**Work to complete:**
Copy out each line of the entries where the word "Select" is present.

[Data entries]
|---|

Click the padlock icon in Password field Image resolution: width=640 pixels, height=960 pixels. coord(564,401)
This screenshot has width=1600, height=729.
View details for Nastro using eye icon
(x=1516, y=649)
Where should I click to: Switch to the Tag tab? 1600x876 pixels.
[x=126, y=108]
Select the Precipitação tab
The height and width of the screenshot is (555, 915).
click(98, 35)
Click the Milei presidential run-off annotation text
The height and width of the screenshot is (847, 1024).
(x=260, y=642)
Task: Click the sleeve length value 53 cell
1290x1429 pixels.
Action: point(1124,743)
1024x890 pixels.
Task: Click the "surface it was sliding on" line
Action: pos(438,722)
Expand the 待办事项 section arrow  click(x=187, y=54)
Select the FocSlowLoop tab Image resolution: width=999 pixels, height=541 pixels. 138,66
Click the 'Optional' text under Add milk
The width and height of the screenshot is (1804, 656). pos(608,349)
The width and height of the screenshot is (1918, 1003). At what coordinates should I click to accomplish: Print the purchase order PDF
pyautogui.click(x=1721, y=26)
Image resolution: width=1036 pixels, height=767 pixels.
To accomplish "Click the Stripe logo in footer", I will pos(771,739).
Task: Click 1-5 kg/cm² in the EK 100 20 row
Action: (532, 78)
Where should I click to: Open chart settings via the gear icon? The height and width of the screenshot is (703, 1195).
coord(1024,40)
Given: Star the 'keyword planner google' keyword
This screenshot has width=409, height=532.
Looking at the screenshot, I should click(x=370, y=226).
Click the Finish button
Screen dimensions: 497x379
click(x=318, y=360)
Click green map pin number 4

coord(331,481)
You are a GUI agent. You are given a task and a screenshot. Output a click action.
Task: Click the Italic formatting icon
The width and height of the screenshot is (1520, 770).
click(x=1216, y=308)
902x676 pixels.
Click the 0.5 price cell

|---|

**Result of the task:**
Select the Precipitação tab
Select the FocSlowLoop tab Image resolution: width=999 pixels, height=541 pixels. 138,66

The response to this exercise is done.